This image is related to the issues regarding nullification because Southern planters and slaveholders kept using the doctrine and the rights of the state to protect institution of slavery and nullify what they consider wasn’t constitutional and affect their economy. For some Sothern radical, the tariff problem was a pretext for the threat of secession. That’s why these radicals wanted to separate every time they see that a new federal law was going to affect the interests of the slaveholding South.

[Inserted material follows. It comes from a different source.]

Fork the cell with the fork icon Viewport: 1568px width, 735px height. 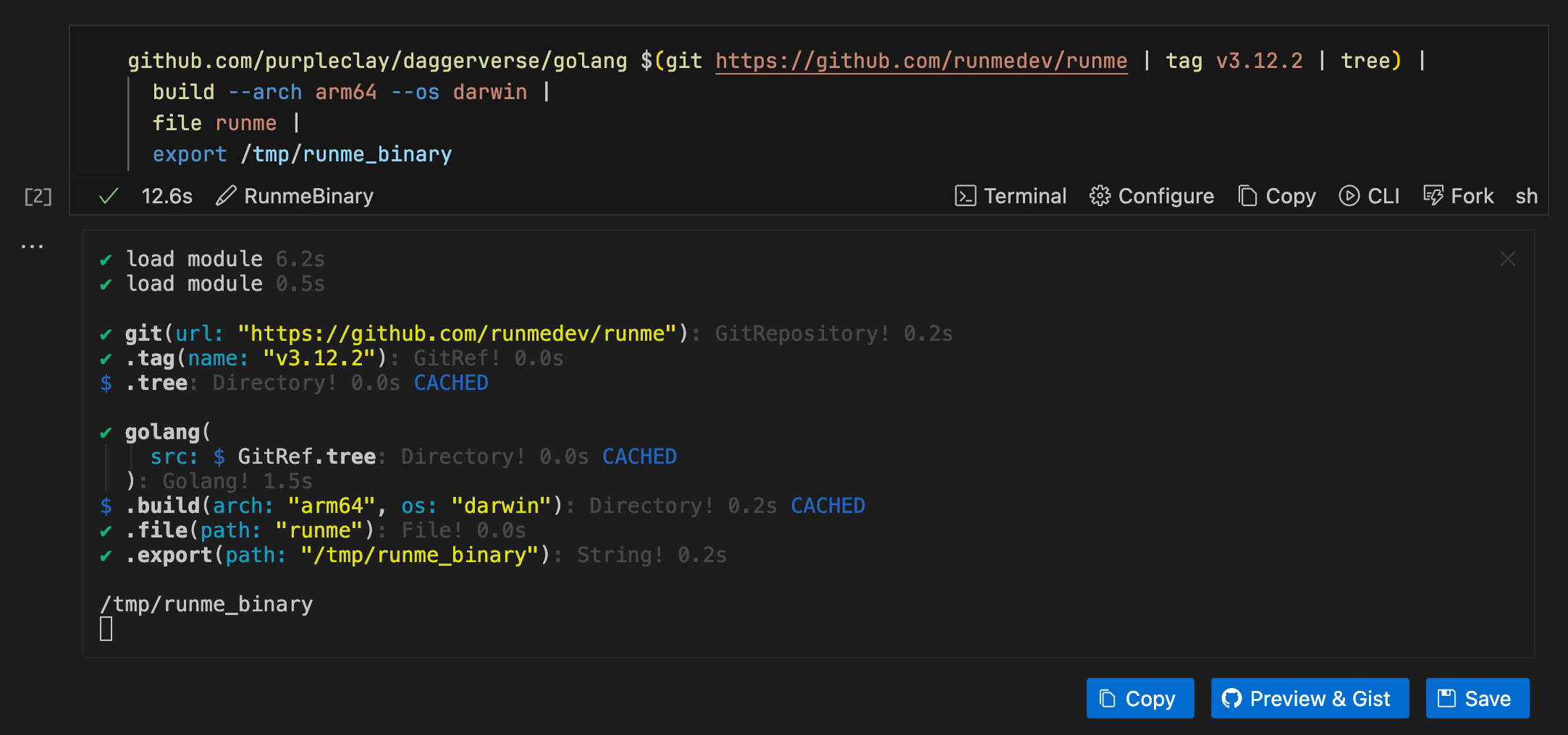point(1435,196)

In the 1856 political cartoon we can see in the background a scene of burning and pillaging, and also a man hanging dead from a tree. I think this was made to reflect the consequences that would come when they try to force the members of the Free Soil Party to accept the decisions that implicate slavery. This background also showed the violent acts were happened in Kansas. The attempt of Democrats to impose decisions about slavery is showed in this image with the Senator Stephen Douglas and President Franklin Pierce trying to force a slave into the mouth of a free soiler giant. This represent the main doctrine of the Free Soil Party, that was to avoid the expansion and use of slavery in the states. In the right side of the cartoon we see the democratic platform and the violence the democrats used against anti-slavery settlers in Kansas because of the Kansas-Nebraska Act. The labels on the Democratic Platform “Kansas”, “Cuba”, and “Central America” refer to the Democratic purposes of the slavery expansion in different territories. In that moment were exactly 15 slave states and 15 free states, and Kansas was ready to be admitted as a new state. When the Kansas-Nebraska Act was approved, it resulted in a lot of debate and violence because it violated the Missouri Compromise. Furthermore, the South aspired to expand slavery to other lands in Cuba and South America making more controversy in all this existent problem.

 

The expansion of slavery complicated the process and politics of westward expansion in the 1840’s and 1850’s because those people that weren’t abolitionists wished with continuing slavery since they were obtaining benefits from it, although morally they rejected it, because they knew that it wasn’t good. There were a lot of divided political parties because of the division between North and South. There were lines drawn between slave states and free states, what cause a big problem to the political power during all the United States expansion, because the South wanted to keep that power. Slavery became more divisive when it tried to expand to the westward because the non-slave settlers didn’t want to go up against the slaveholders’ settlers.